▶ _About this task_
Starting at the line that contains "Screen dimensions: 1202x572", write out every line through the last one in the records below, word for word. Leave out any pictures.
##### Input records #####
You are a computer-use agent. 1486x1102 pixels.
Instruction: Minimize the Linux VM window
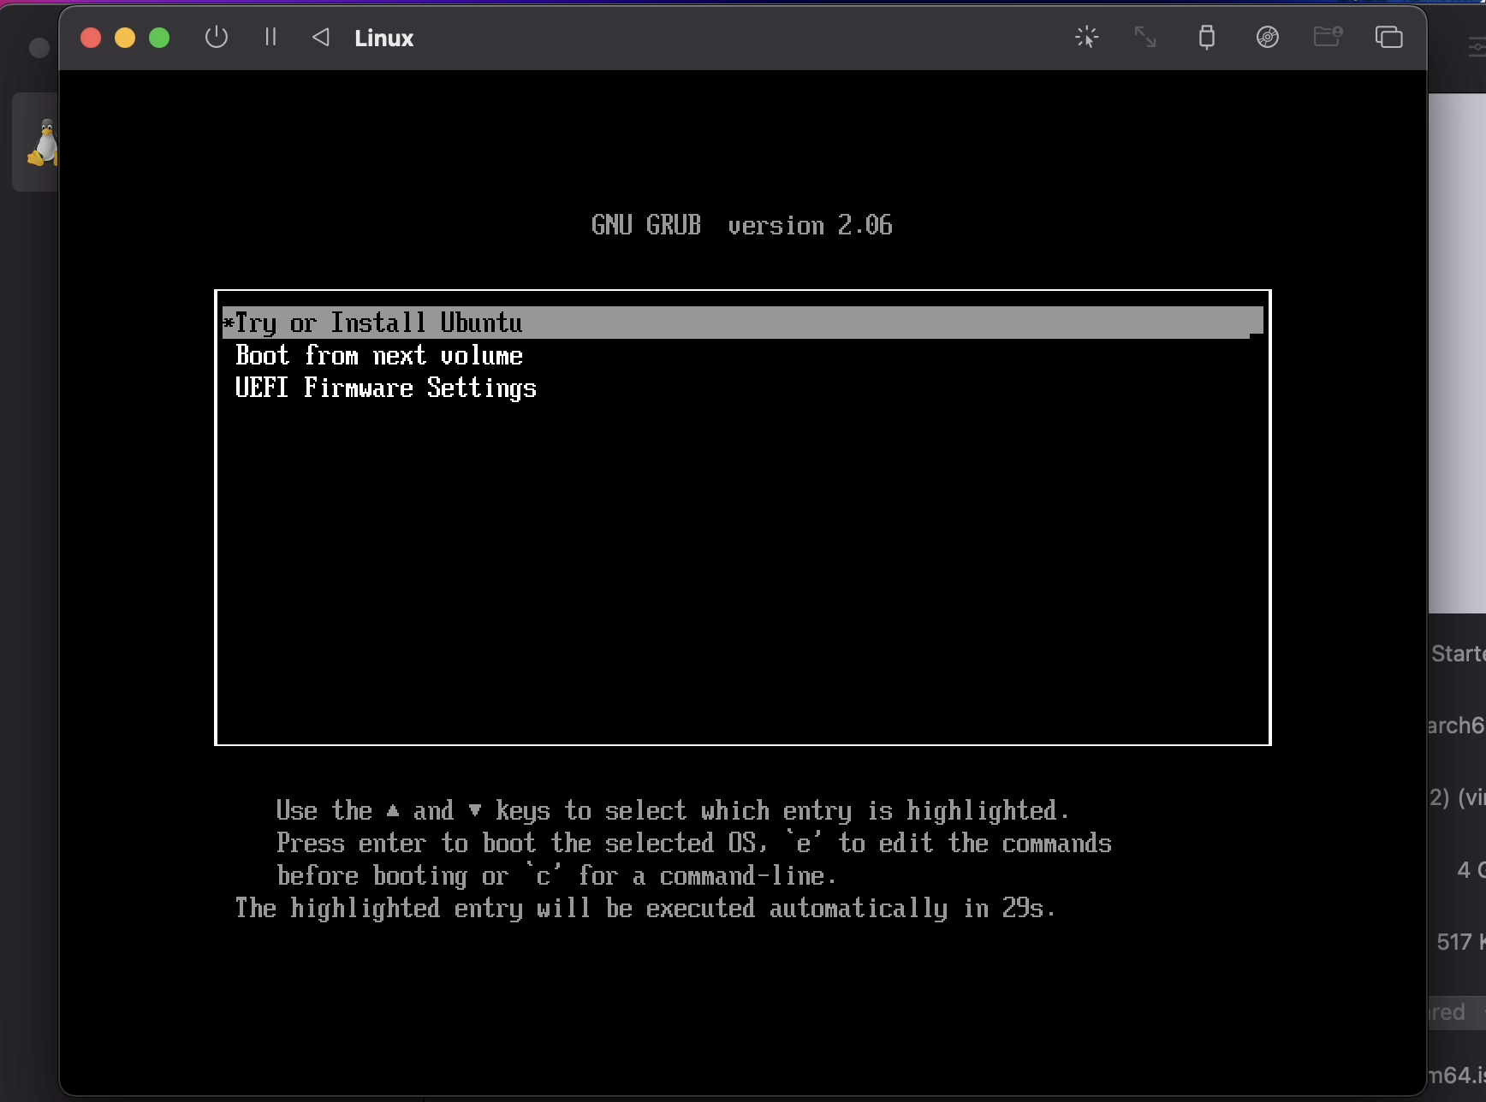tap(125, 38)
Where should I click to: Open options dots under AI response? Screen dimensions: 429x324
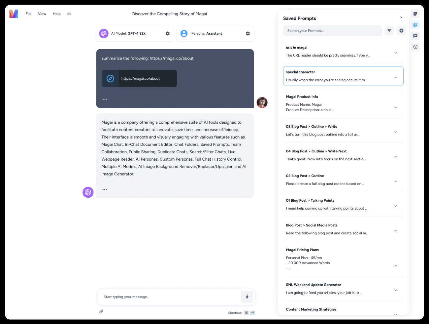pos(105,190)
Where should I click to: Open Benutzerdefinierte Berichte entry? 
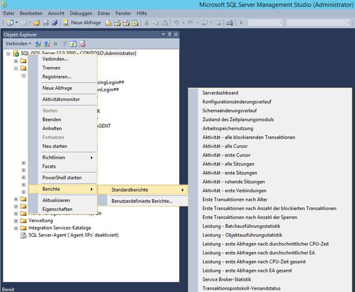coord(143,201)
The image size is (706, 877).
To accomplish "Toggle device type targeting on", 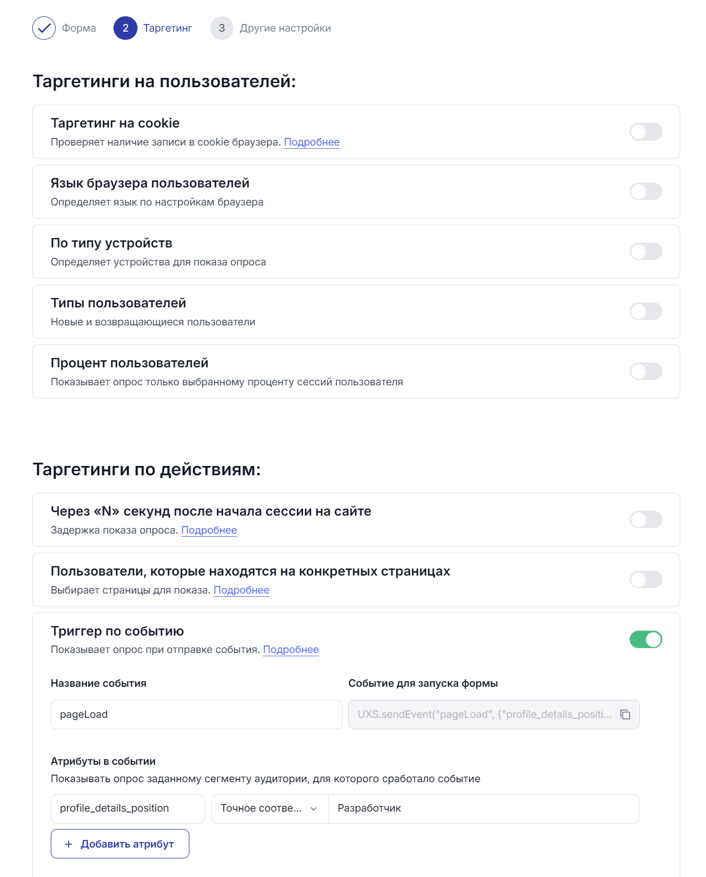I will [x=645, y=252].
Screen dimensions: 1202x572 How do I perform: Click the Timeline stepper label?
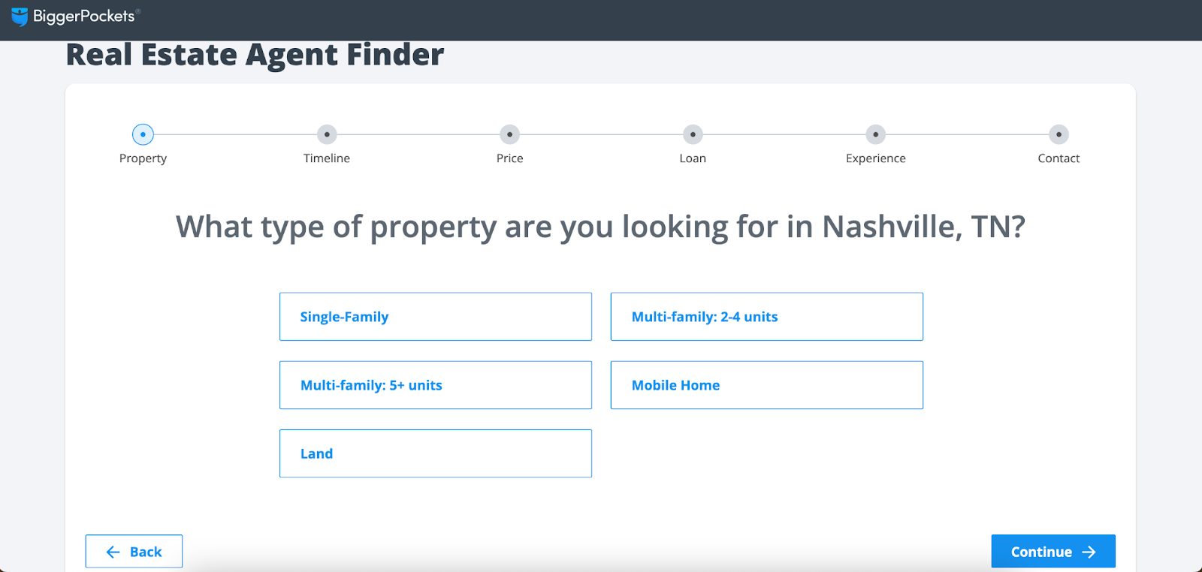pos(326,158)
#####
▶ _Response below_
Screen dimensions: 1202x572 How do I perform: Click the Timeline stepper label?
pos(326,158)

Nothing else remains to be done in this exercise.